# Bolton Valley, VT 2/21/2009



## J.Spin (Feb 22, 2009)

*Date(s) Skied: *February 21st, 2009

*Resort or Ski Area: *Bolton Valley, VT

*Conditions: *12" Champlain Powder overnight, 36" storm total

*Trip Report: *Bolton Valley picked up a solid three feet of snow from our latest storm cycle, with the final 12 inches of upslope fluff coming in overnight to set the table for a fantastic Saturday.  The day started off a little cloudy and breezy, but by midday we were left with warm sunshine to make for one of the best ski days of the season.  We arrived up at the Timberline Lift for the 8:30 A.M. opening, and in classic Bolton Valley style the powder day lineup was comprised of a whopping three chairs worth of people.  The first hour or two of the morning were pretty quiet in the Timberline area, at least in terms of numbers of visitors, although generally not in the voices of those of us that were there.  By 10:00 or 11:00 A.M. more visitors started to arrive.

While the trails only contained about a foot of powder in areas that had seen skier traffic over the past couple of days, many off piste locations that hadn’t seen visitors on Thursday or Friday held the entirety of the storm in and undisturbed stack.  Before heading up to the mountain yesterday morning we joked about losing Dylan in the deep snow, but fortunately that didn’t happen.  The good thing about the snow was that it was quite dry (my analysis on the overnight accumulation at the house was 3.7% H2O); even the boys could get down in it and really have a fun time experiencing the depth.  We met up with Dave and his friend Jo at 10:00 P.M., and my colleague Stephen and his son Johannes early in the afternoon, and all eight of us managed to do a couple of great runs on Twice as Nice together.

For Ty it was a day of notable improvements in his skiing.  With the fantastic depths of powder in the off piste, he was able to start charging steep slopes more aggressively than I’ve seen up to this point.  E and I had indicated to both boys that they would want to ski steeper terrain than usual today because the deep powder would be slowing them down.  They weren’t very receptive to this idea at first.  However, by the end of the day Ty had really changed his tune and was actually seeking out some of the steepest line so he could tackle them.  Dylan had quickly picked up on the idea as well.

### RECORDS TO USE
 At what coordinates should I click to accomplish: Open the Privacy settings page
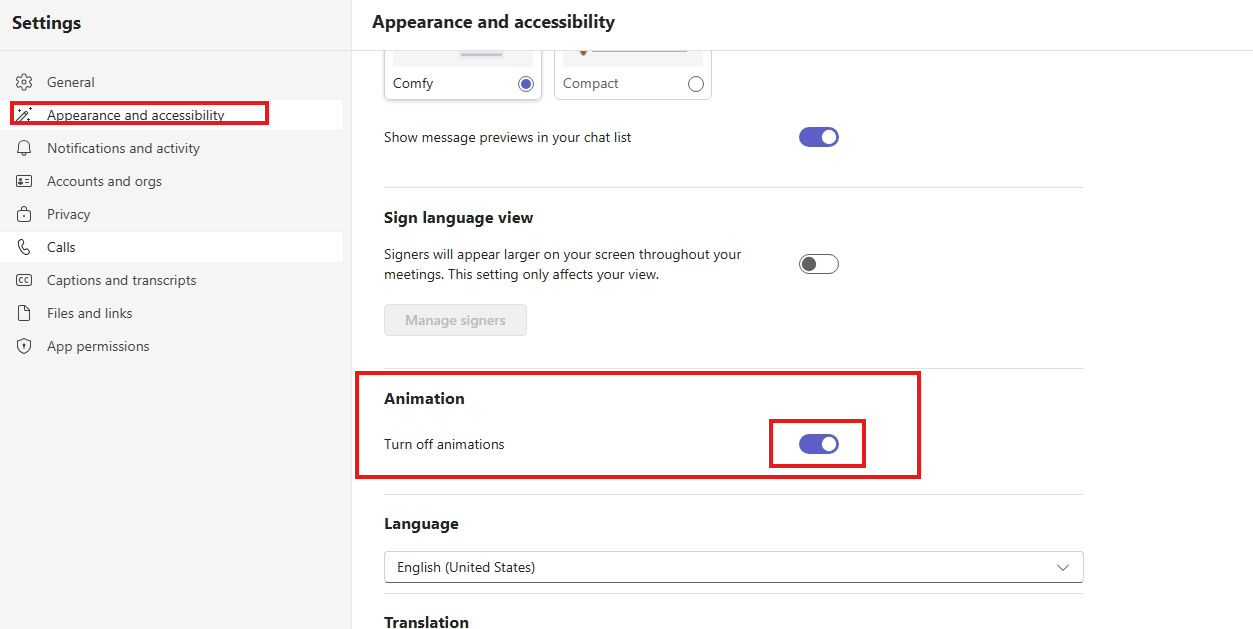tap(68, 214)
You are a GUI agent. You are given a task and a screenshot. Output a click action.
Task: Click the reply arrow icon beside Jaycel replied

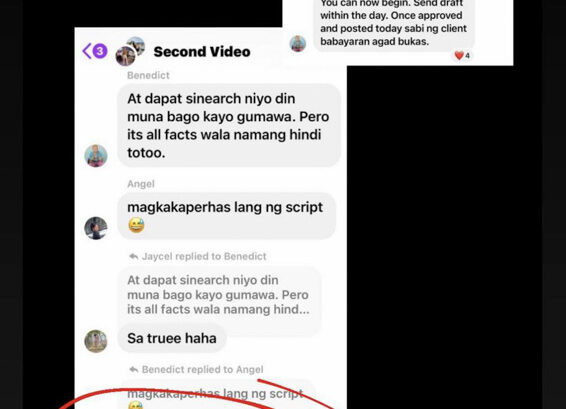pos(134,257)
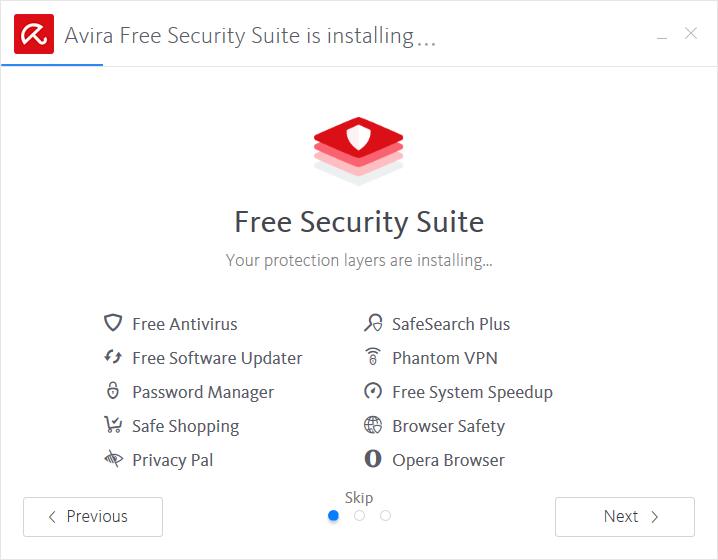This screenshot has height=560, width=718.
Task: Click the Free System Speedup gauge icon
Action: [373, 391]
--
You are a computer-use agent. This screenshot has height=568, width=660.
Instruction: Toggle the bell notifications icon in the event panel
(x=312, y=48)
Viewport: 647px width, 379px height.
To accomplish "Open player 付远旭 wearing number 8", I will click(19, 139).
---
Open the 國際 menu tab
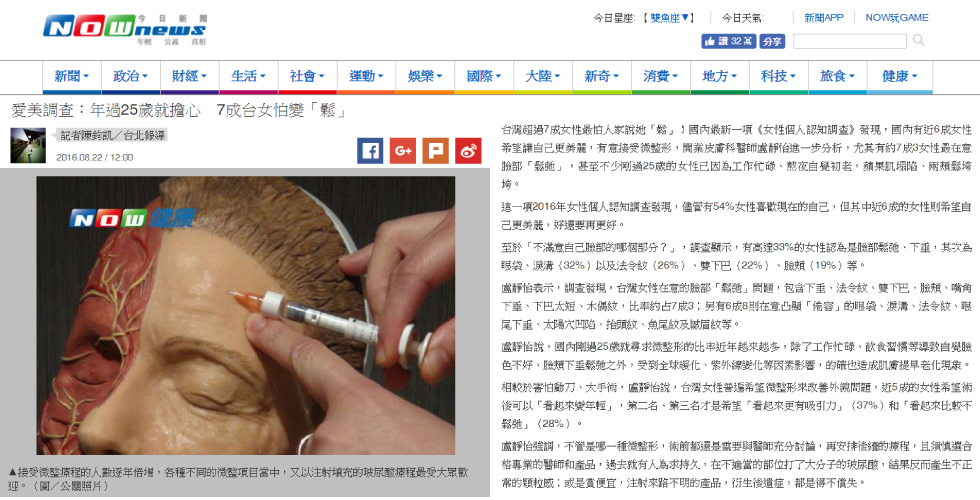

### TASKS
1. In the Bolton Valley trip report, copy the passage starting with "For Ty it was" and going on through "idea as well." word for word.
2. Present the lines of the entries, starting with the line with "At what coordinates" and going on through the line with "Action: [373, 391]", as a numbered list with blank lines omitted and the pictures left out.

### ANSWERS BY TASK
1.
For Ty it was a day of notable improvements in his skiing.  With the fantastic depths of powder in the off piste, he was able to start charging steep slopes more aggressively than I’ve seen up to this point.  E and I had indicated to both boys that they would want to ski steeper terrain than usual today because the deep powder would be slowing them down.  They weren’t very receptive to this idea at first.  However, by the end of the day Ty had really changed his tune and was actually seeking out some of the steepest line so he could tackle them.  Dylan had quickly picked up on the idea as well.

2.
1.  At what coordinates should I click to accomplish: Open the Privacy settings page
2. tap(68, 214)
3. You are a GUI agent. You are given a task and a screenshot. Output a click action.
4. Task: Click the reply arrow icon beside Jaycel replied
5. pos(134,257)
6. This screenshot has height=560, width=718.
7. Task: Click the Free System Speedup gauge icon
8. Action: [373, 391]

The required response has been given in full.